Spark is a cluster computing platform originating from the University of California, Berkeley, amplab. It is based on memory computing and has hundreds of times better performance than hadoop. It starts from multi-iteration batch processing, it is a rare and versatile player that combines multiple computing paradigms, such as data warehouses, stream processing, and graph computing. Spark uses a unified technology stack to solve all core issues of cloud computing big data, such as stream processing, graph technology, machine learning, and nosql query. It has a complete ecosystem, this directly laid the dominant position in the field of unified cloud computing and big data.
With the popularization of spark technology, the demand for professionals is increasing. Spark professionals are also popular in the future, and they can easily get millions of yuan in salary. To become a spark master, you also need to start from internal skills: Generally, you need to go through the following stages:
Stage 1: proficient in Scala
1. The spark framework is written in Scala and elegant. To become a spark Master, you must read the spark source code and master Scala ,;
2. Although spark can be developed using multiple languages such as Java and python, the fastest and best-supported API development will always be Scala APIs, therefore, you must master Scala to write complex and high-performance spark distributed programs;
3. Be familiar with Scala trait, apply, functional programming, generic, inverter and covariant;
Stage 2: proficient in the spark platform and providing APIs to developers
1. Master the RDD-oriented development mode in spark and the use of various transformation and action functions;
2. Master the wide dependency, narrow dependency, and lineage mechanisms in spark;
3. Master the RDD computing process, such as division of stages, basic processes submitted by Spark applications to the cluster, and basic working principles of worker nodes.

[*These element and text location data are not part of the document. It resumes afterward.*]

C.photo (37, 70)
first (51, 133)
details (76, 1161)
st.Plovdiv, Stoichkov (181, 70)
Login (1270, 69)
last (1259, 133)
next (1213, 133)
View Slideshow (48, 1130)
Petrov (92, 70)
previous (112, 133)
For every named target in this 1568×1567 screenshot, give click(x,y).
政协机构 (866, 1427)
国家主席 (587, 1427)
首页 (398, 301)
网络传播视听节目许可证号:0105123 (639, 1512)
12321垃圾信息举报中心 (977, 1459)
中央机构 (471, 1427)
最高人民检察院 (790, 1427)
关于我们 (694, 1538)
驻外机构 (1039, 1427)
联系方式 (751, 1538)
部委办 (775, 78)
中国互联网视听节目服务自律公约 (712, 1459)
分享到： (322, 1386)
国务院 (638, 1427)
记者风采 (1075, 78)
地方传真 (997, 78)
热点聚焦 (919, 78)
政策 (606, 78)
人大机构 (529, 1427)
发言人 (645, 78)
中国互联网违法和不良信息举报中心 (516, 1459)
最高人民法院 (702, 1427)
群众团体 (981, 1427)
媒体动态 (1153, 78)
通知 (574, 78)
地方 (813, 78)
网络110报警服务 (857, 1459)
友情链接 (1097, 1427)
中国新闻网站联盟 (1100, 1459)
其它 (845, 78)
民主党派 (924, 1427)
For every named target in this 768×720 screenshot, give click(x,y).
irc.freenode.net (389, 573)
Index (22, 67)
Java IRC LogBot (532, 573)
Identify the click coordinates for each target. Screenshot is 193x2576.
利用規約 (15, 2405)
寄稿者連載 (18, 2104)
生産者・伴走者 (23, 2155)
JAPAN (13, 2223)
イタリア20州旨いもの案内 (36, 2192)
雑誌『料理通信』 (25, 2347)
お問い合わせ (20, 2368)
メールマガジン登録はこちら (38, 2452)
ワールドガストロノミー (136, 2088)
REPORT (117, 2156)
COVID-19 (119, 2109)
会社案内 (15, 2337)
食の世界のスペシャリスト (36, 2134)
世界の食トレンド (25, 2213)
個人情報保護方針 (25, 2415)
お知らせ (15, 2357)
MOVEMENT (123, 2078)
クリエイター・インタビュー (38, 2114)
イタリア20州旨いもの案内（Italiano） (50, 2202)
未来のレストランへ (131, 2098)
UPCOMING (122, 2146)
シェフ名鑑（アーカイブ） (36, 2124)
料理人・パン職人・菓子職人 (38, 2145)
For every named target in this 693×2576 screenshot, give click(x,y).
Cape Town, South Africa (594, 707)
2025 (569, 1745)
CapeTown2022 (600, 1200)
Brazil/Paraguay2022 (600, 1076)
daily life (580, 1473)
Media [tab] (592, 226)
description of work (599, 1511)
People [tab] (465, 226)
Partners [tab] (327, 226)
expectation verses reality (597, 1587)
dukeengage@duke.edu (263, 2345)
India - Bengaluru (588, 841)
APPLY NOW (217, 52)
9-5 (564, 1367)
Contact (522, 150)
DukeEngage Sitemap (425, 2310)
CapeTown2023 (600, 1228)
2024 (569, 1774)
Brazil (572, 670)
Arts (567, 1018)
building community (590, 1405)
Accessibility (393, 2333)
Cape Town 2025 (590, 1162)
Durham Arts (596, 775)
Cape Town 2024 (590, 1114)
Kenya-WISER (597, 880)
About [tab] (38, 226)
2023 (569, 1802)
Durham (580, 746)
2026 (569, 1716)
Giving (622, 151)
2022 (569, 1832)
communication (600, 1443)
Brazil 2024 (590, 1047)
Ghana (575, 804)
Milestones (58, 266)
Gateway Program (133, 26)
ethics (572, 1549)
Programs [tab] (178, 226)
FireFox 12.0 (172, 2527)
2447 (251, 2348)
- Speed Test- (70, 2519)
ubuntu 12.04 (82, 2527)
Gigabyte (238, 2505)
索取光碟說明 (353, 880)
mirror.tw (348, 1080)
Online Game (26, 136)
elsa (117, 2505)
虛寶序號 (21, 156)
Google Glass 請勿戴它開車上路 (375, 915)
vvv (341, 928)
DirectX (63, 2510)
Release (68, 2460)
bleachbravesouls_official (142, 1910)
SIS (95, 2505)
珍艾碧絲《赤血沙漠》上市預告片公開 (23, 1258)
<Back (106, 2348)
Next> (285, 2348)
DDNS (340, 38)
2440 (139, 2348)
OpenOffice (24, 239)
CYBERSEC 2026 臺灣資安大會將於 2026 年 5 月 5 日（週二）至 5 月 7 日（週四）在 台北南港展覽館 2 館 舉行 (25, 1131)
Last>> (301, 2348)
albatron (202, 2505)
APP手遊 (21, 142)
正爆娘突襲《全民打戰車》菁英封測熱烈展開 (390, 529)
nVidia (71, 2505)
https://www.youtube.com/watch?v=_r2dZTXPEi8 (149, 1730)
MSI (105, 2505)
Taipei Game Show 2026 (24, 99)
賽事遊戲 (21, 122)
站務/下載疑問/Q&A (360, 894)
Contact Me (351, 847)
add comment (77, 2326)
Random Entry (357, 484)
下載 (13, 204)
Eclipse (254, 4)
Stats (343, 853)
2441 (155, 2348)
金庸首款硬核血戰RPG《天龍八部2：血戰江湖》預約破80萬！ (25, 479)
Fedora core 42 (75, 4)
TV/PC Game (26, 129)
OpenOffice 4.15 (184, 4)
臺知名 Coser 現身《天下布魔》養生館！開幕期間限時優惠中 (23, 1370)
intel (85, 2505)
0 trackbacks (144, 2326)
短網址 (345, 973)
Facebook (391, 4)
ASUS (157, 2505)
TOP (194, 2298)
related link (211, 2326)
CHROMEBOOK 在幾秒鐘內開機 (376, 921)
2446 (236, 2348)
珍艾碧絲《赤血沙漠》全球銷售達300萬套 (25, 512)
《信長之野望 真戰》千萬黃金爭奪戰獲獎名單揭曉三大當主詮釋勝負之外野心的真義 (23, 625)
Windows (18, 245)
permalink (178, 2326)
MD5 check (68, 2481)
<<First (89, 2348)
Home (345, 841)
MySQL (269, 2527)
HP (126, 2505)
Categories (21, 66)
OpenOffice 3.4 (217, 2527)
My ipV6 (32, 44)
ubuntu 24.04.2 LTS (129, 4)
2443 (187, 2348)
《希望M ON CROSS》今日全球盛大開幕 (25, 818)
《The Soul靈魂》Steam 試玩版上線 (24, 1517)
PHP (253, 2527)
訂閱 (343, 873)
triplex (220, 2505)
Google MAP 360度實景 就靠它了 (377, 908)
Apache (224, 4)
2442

Stage 3: go deep into spark Kernel
In this phase, the spark kernel is thoroughly studied through the source code of the spark framework:
1. Use the source code to master the spark job submission process;
2. Use the source code to master spark cluster task scheduling;
3. Be particularly proficient in the details of each step of the work within the dagscheduler, taskscheduler, and worker nodes;
Class 4: master the use of core spark-based frameworks
Spark, as an integrated person in the cloud computing Big Data era, has significant advantages in real-time stream processing, graph technology, machine learning, nosql query, and other aspects, most of the time we use spark, we use frameworks such as shark and spark streaming:
1. Spark streaming is an excellent real-time stream processing framework. You must master its dstream, transformation, and checkpoint;
2. Spark's offline statistical analysis function. Spark 1.0.0 launched spark SQL on the basis of shark. The offline statistical analysis function has significantly improved the efficiency and needs to be focused on;
3. Master the principles and usage of spark machine learning and graphx;
Class 5: spark projects at the commercial level
A complete and representative Spark project is used throughout all aspects of spark, including project architecture design, analysis of technologies used, development implementation, and O & M, complete understanding of each stage and details, so that you can easily face the vast majority of spark projects in the future.
Class 6: spark Solutions
1. Thoroughly understand every detail of the spark framework source code;
2. Provide spark solutions in different scenarios according to the needs of different business scenarios;
3. Based on actual needs, perform secondary development based on the spark framework to build your own spark framework;
The first and second stages of the six phases described above can be gradually completed through self-study. The next three phases should be completed step by step under the guidance of experts or experts, in the last phase, there is basically a period of "no action, no action, no action". A lot of things can be done only by understanding them carefully.